Brian F. Dimitri, BA'97, is a science teacher at Edward Little High School in Auburn, Maine. In 2012, his wife, Liza (Marczak), BS'96, earned a master's degree in education from St. Joseph's College in Maine. The couple lives in Auburn.
As a biology major at IU, Bart Fisher, BA'97, dreamed of moving to the West Coast to pursue a career as a marine biologist. But after heading out to California, the aptly named Fisher found himself diving into film production rather than the deep blue sea. In 2012, a film based on one of Fisher's original screenplays premiered on the Hallmark Channel. How to Fall In Love is a sweet and engaging love story about finding romance while connecting with one's inner self (for more information about the film, go to www.bartfisher.com). A successful film production specialist who has worked on several Hollywood feature films, including Freddy vs. Jason, The Alamo, and Blade Trinity, Fisher (who changed his last name from Griffith as a senior at IU) is a third generation IU graduate. He lives in Los Angeles.
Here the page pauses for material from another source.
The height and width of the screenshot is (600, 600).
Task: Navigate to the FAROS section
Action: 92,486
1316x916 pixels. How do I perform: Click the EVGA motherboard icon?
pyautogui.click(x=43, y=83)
The Financial Industry Regulatory Authority (FINRA) Investor Education Foundation has selected Cynthia Fierro Giesecke, BA'01, as one of 50 military spouses to receive a 2013 Military Spouse Fellowship. The fellowship, awarded by FINRA along with the Association of Financial Counseling and Planning Education and the National Military Family Association, provides military spouses a chance to break into the financial industry by obtaining an accredited financial counseling certificate at no cost. Giesecke lives in Sierra Vista, Ariz.
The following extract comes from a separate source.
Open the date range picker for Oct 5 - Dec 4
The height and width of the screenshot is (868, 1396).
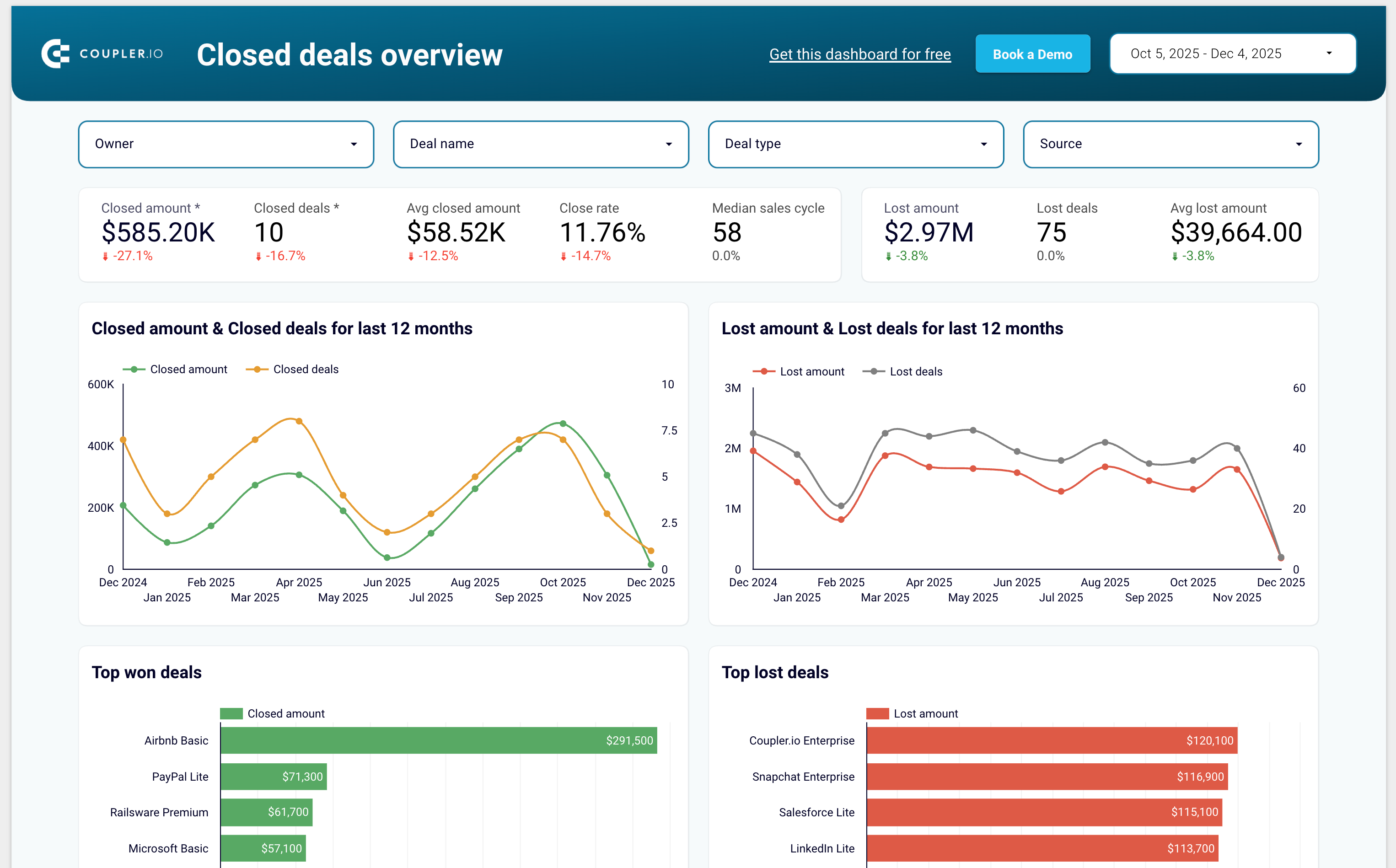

Travis B. Jenney, BS'04, is an anesthetist at Piedmont Hospital in Atlanta. He and his wife, Ashley (Ferguson), BAJ'05, who previously worked as a senior account executive at Van Winkle & Associates in Atlanta, welcomed their first son, Parker Hayes Jenney, in November 2010. The family lives in Atlanta.
After earning her degree in biology from IU, Laura Carver Kasbek, BS'04, entered a doctoral program in the Department of Molecular Genetics at the Ohio State University. There she met fellow graduate student, Chris Kasbek, and the two were married in 2010 in Cincinnati. In September 2011, she successfully defended her dissertation, “Regulation of Slit-Rob Signaling by Commisureless and Comm Family Members,” under the supervision of Drosophilia geneticist and IU alum, Mark Seeger, PhD'89.
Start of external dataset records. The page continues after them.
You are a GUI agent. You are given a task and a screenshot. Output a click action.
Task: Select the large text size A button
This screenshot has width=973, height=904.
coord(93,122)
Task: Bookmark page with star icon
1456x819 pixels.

In 2012, Stephen J. Helms, BA/BS'05, received a doctorate in cell regulation from the University of Texas Southwestern Graduate School of Biomedical Science. With a research focus on evolutionary design principles of biological systems, Helms has accepted a position as a postdoctoral researcher at the Foundation for Fundamental Research on Matter at the Institute of Atomic and Molecular Physics, located in Amsterdam.
Kaci M. Alexander, BA/BS'10, received a 2012-13 medical education fellowship from the Kirksville College of Osteopathic Medicine at A.T. Still University in Kirksville, Mo. She writes that she married fellow medical student Matt Smith in June 2013. A month later, she moved to Akron, Ohio, to begin her third year of medical school.
Dustin R. Masser, BS'10, writes that he is working on a PhD in biomedical sciences at Penn State College of Medicine. He lives in Hershey, Pa.